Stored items
============================================================

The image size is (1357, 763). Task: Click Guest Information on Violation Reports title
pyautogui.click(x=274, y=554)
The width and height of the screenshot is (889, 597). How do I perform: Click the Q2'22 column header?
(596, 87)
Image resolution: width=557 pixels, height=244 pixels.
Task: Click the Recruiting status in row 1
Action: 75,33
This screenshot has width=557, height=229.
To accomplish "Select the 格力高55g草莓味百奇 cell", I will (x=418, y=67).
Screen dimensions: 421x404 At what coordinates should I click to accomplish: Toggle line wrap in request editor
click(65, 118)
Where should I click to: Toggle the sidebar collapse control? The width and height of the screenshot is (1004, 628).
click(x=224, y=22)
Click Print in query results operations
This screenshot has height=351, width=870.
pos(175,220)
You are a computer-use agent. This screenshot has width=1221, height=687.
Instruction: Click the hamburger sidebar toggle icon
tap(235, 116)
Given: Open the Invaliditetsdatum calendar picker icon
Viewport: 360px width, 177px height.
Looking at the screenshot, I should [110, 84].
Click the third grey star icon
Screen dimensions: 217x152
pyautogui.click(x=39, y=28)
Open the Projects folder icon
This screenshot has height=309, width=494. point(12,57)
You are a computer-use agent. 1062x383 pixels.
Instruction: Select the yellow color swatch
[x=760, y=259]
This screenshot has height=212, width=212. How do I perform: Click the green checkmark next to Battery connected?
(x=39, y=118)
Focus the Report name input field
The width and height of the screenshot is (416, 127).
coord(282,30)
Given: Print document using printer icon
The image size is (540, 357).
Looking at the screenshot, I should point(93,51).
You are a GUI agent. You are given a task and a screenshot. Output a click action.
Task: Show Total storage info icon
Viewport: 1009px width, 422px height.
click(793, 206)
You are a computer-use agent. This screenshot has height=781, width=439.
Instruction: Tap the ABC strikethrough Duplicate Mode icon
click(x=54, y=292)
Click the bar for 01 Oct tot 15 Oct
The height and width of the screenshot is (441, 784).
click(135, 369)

============================================================

Beginning at the line that holds "Viewport: 1009px width, 422px height.", reproduce each line of the records above down to and including the last one.

Viewport: 1009px width, 422px height.
click(793, 206)
You are a computer-use agent. This screenshot has height=781, width=439.
Instruction: Tap the ABC strikethrough Duplicate Mode icon
click(x=54, y=292)
Click the bar for 01 Oct tot 15 Oct
The height and width of the screenshot is (441, 784).
click(135, 369)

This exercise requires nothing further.